■ WRITTEN REQUEST: Pick out each line of the listing that contains the string "Given". Case counts.

■ STORED ROWS:
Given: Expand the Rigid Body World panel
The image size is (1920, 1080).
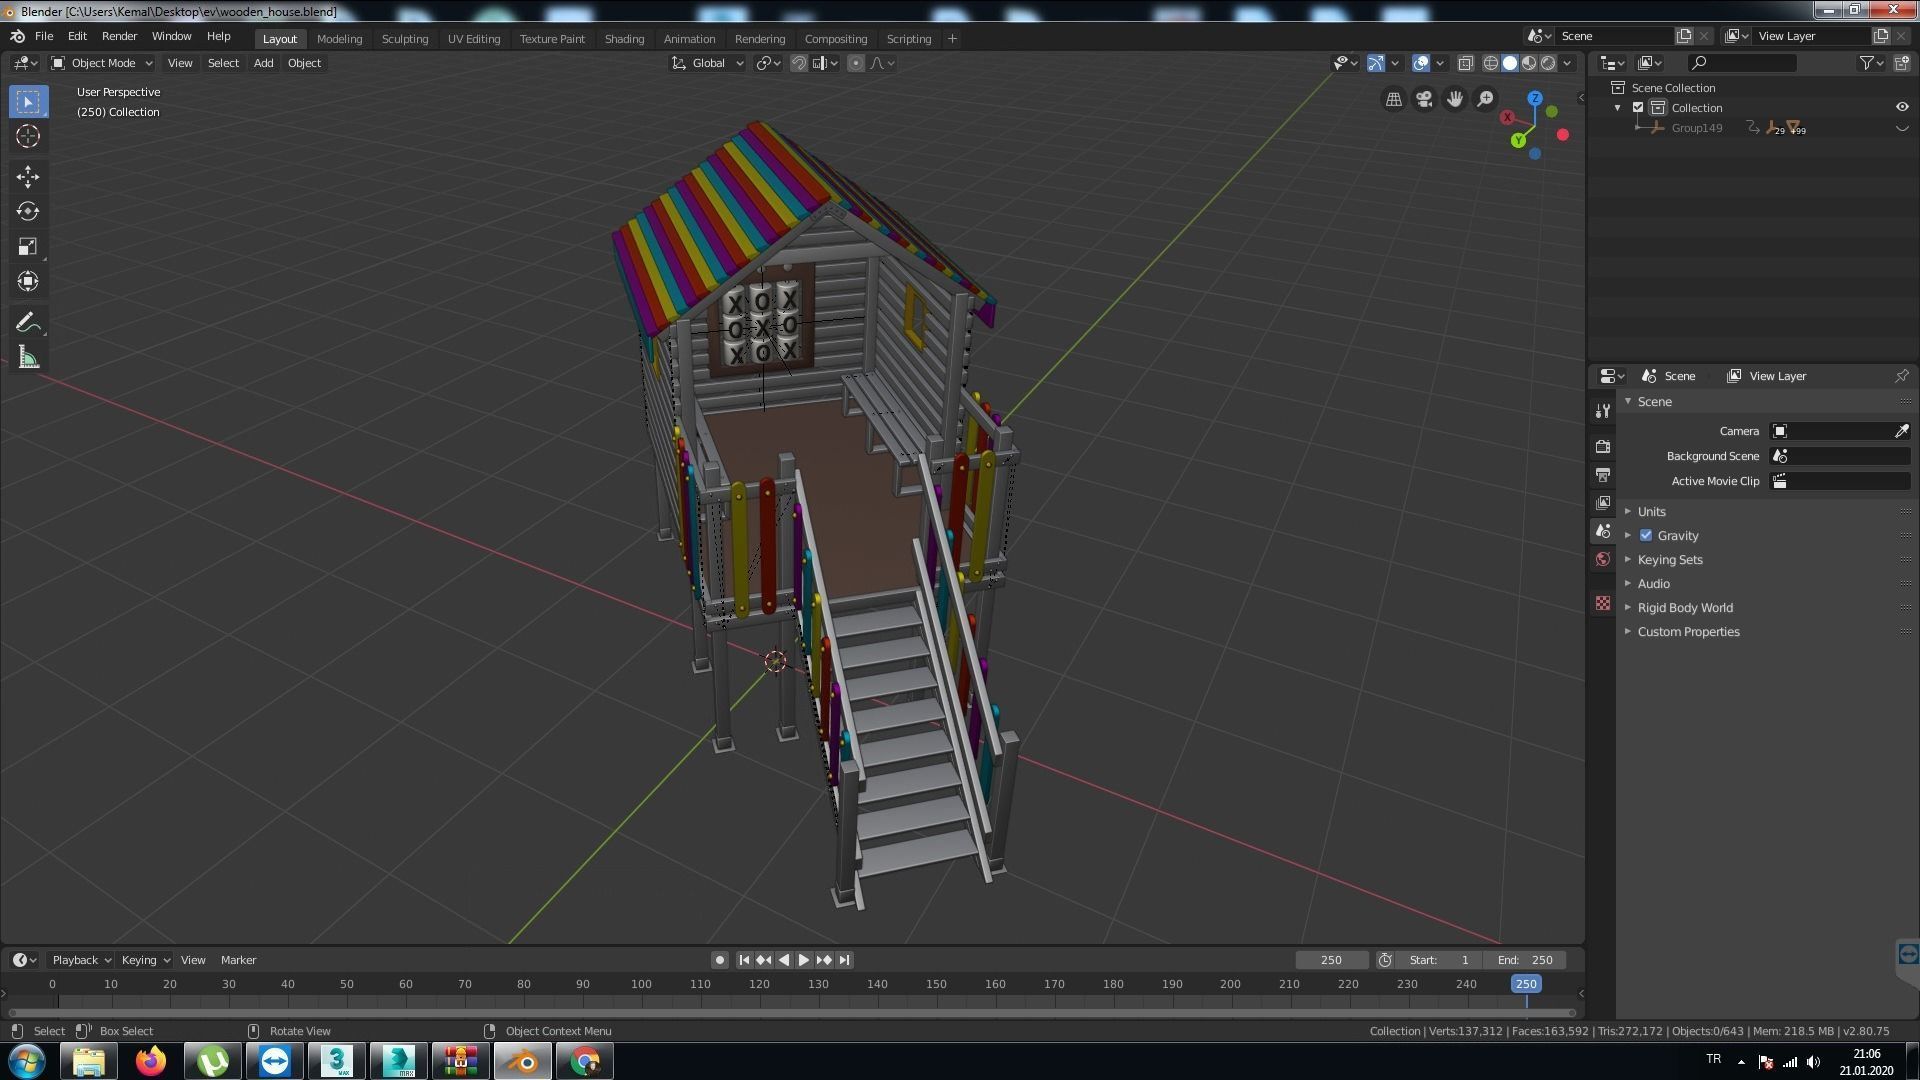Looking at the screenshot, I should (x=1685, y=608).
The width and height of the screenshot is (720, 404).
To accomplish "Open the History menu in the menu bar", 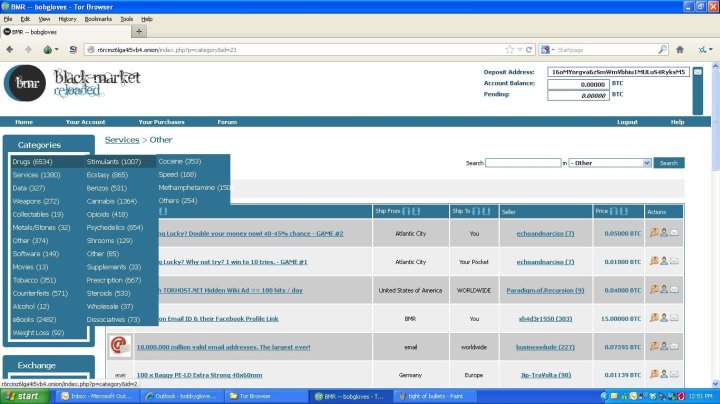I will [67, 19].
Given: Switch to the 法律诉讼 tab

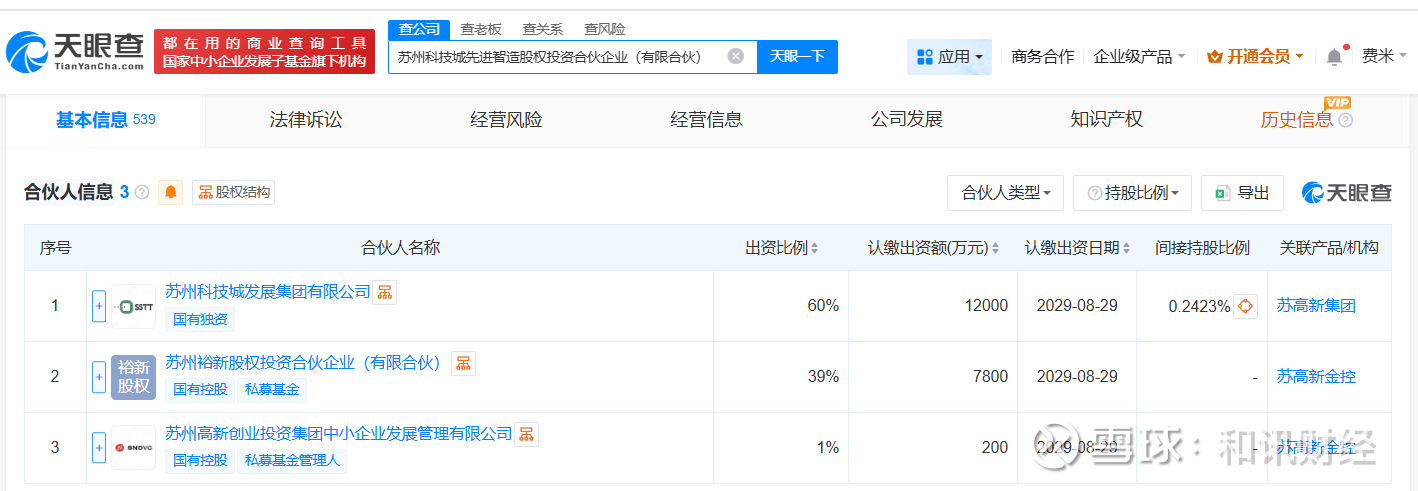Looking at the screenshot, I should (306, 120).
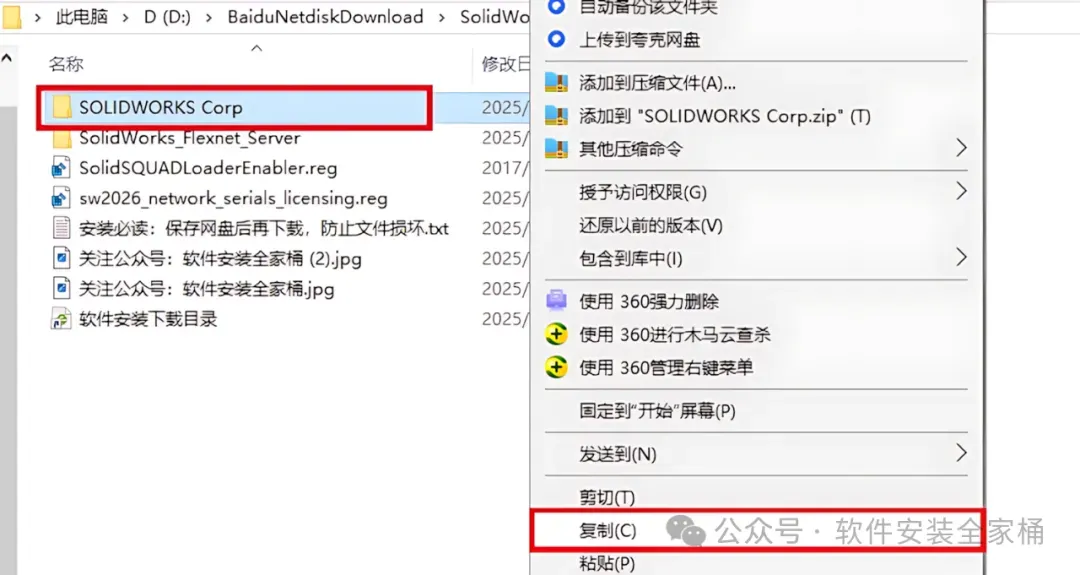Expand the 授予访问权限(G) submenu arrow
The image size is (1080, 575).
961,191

■ SOLUTION FOR THIS TASK:
Given: Expand the Rigid Body World panel
Given: Switch to the 法律诉讼 tab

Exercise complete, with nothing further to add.